De rechtbank houdt bij het bepalen van de straf in aanzienlijke mate rekening met de overschrijding van de redelijke termijn. De termijn is aangevangen op de dag van inverzekeringstelling, te weten op 31 mei 2016. Als uitgangspunt heeft te gelden dat de behandeling ter terechtzitting dient te zijn afgerond met een eindvonnis binnen twee jaar nadat de redelijke termijn is aangevangen. Daarmee is de redelijke termijn met 2 jaren en 10 maanden overschreden. Er zijn geen bijzondere omstandigheden aan te wijzen die de termijnoverschrijding rechtvaardigen. De rechtbank is van oordeel dat deze overschrijding tot gevolg moet hebben dat de taakstraf in voorwaardelijke vorm wordt opgelegd en dat daaraan een beperkte proeftijd wordt gekoppeld.
De rechtbank acht, alles afwegende, oplegging van een voorwaardelijke taakstraf van 30 uren met een proeftijd van 1 jaar, passend en geboden.
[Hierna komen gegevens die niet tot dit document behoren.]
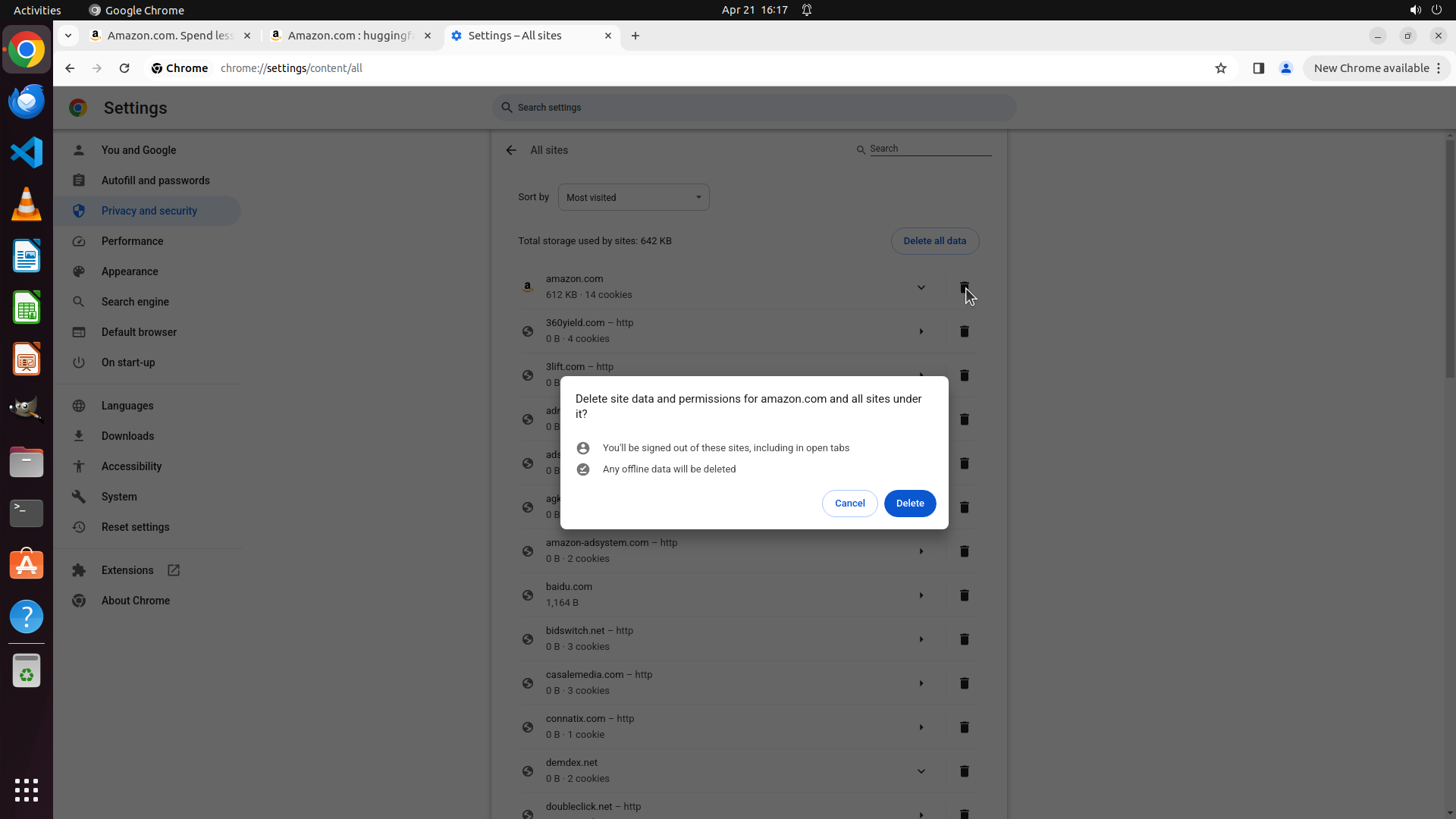Collapse the amazon.com site entry chevron
The height and width of the screenshot is (819, 1456).
pos(921,287)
Toepassing van wetsartikelen

De rechtbank heeft gelet op de artikelen 9, 14a, 14b, 14c, 22c, 22d, 48, en 49 van het Wetboek van Strafrecht en de artikelen 3 en 11 van de Opiumwet.
Deze voorschriften zijn toegepast, zoals zij ten tijde van het bewezen verklaarde rechtens golden dan wel ten tijde van deze uitspraak gelden.

Uitspraak

De rechtbank

Verklaart niet bewezen hetgeen verdachte onder 1 primair, 1 subsidiair en 2 primair is ten laste gelegd en spreekt verdachte daarvan vrij.
Verklaart het onder 2 subsidiair ten laste gelegde bewezen, te kwalificeren en strafbaar zoals voormeld en verdachte daarvoor strafbaar.
Verklaart niet bewezen hetgeen aan verdachte meer of anders is ten laste gelegd dan het bewezen verklaarde en spreekt verdachte daarvan vrij.
Veroordeelt verdachte tot:

een taakstraf voor de duur van 30 uren.

Bepaalt dat deze taakstraf niet zal worden ten uitvoer gelegd, tenzij de rechter later anders mocht gelasten, op grond dat de veroordeelde zich voor het einde van de proeftijd, die hierbij wordt vastgesteld op 1 jaar, aan een strafbaar feit heeft schuldig gemaakt.
Beveelt voorts dat, indien het mocht komen tot de tenuitvoerlegging van de voorwaardelijk opgelegde taakstraf, vervangende hechtenis voor de duur van 15 dagen zal worden toegepast, indien de veroordeelde de taakstraf niet naar behoren verricht.
Beveelt dat de tijd door de veroordeelde vóór de tenuitvoerlegging van deze uitspraak in verzekering doorgebracht, bij de eventuele uitvoering van de opgelegde taakstraf geheel in mindering zal worden gebracht naar de maatstaf van 2 uren per dag inverzekeringstelling.
Dit vonnis is gewezen door mr. R. Baluah, voorzitter, mr. J. van Bruggen en mr. S. Zwarts, rechters, bijgestaan door mr. B.E. Oosterhout, griffier, en uitgesproken ter openbare terechtzitting van deze rechtbank op 30 maart 2021.
De griffier is buiten staat dit vonnis mede te ondertekenen.